● Exercise description: Copy nothing but the line with "Task: Click the Sign In link" and the lines that follow it to the end of the entries below, and keep the pictures out.

#### Provided information ####

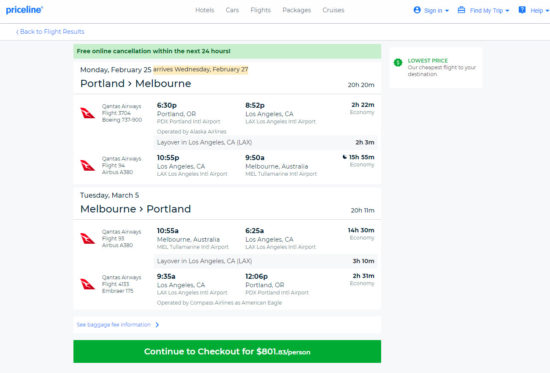The height and width of the screenshot is (373, 550).
Task: Go to the Hotels tab
Action: pos(204,10)
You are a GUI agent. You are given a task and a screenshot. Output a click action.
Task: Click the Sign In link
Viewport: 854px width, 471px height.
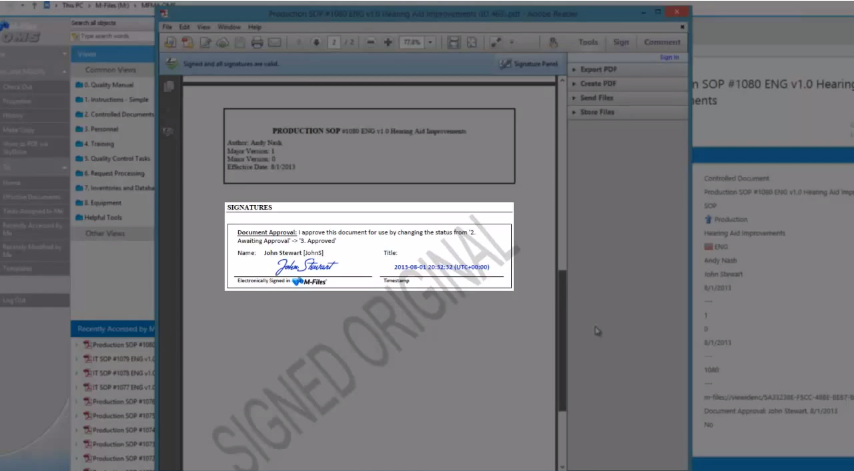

####

● Completed exercise:
Task: Click the Sign In link
Viewport: 854px width, 471px height.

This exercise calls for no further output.